INSTRUCTIONS TO FOLLOW
Single out the lines of the material that contain "legend" and copy them.

WORKING DATA
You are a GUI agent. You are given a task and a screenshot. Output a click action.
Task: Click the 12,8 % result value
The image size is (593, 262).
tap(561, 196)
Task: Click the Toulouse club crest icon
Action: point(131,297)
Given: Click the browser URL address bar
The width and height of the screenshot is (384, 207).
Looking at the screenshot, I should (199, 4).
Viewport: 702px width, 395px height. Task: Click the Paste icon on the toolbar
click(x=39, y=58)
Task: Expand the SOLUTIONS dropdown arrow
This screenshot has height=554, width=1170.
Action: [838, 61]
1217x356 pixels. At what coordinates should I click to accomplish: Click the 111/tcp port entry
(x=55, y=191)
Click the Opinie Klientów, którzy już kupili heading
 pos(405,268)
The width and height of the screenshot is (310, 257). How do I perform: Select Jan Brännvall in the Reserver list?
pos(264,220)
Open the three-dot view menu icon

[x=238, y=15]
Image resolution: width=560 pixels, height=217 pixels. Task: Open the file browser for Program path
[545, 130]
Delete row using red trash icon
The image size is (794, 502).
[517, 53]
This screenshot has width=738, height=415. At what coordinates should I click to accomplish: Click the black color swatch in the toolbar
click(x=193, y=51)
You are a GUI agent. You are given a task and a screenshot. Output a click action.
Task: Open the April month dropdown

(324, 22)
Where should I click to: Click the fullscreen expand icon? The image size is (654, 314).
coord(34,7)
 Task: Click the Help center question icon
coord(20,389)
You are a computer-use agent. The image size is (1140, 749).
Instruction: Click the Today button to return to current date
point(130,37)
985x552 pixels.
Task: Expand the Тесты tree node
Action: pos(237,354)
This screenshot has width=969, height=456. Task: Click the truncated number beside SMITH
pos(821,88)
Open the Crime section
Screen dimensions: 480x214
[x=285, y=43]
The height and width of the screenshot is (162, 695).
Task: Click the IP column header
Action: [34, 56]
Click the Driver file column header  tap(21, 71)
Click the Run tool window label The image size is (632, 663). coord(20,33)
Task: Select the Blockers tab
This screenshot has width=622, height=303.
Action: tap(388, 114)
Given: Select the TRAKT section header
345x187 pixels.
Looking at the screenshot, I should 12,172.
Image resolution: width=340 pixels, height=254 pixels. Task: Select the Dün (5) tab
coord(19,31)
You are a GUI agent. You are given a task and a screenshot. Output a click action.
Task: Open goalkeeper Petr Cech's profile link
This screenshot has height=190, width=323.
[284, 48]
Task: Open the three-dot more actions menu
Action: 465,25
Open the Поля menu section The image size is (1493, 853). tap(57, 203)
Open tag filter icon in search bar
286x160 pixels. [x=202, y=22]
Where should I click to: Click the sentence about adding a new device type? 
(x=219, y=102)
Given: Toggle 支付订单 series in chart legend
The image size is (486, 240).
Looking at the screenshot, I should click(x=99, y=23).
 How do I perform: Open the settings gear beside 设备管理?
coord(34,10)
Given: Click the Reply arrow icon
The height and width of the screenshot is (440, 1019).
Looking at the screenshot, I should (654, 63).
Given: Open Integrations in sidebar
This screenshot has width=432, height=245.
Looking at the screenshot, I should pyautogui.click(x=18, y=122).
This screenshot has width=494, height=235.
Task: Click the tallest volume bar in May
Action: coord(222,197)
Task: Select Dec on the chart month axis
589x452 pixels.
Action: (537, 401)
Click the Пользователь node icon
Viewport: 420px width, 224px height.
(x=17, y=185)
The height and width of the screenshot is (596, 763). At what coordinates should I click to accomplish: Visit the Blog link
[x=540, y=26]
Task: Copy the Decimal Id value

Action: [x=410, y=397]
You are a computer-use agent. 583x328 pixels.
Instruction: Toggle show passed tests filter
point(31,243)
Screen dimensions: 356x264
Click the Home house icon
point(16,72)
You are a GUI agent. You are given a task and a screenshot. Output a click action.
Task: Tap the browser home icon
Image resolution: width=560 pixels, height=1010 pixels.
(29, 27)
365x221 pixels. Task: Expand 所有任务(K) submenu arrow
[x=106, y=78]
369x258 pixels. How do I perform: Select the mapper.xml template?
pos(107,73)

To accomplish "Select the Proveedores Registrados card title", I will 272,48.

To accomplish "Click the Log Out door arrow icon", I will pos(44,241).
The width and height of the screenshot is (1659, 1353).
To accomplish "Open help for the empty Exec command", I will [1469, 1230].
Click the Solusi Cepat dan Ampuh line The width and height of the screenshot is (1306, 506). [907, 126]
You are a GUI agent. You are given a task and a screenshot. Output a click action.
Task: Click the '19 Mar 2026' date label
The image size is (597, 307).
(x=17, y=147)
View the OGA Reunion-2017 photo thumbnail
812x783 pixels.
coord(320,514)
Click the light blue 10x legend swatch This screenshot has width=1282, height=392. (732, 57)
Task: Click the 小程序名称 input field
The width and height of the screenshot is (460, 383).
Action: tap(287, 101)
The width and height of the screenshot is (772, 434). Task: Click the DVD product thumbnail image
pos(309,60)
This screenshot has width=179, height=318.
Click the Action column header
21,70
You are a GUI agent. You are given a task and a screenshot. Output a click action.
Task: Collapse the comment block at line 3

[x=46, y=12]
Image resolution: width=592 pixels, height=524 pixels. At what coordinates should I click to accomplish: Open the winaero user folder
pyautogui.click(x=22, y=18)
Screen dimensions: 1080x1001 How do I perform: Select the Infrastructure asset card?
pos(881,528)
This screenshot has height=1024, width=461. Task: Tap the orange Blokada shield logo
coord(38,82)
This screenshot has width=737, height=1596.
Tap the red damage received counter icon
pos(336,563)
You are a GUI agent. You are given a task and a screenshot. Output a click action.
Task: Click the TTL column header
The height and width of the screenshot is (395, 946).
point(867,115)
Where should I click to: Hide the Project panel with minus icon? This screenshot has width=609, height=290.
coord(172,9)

ANSWER SPACE
Given: Toggle 支付订单 series in chart legend
Click the light blue 10x legend swatch This screenshot has width=1282, height=392. (732, 57)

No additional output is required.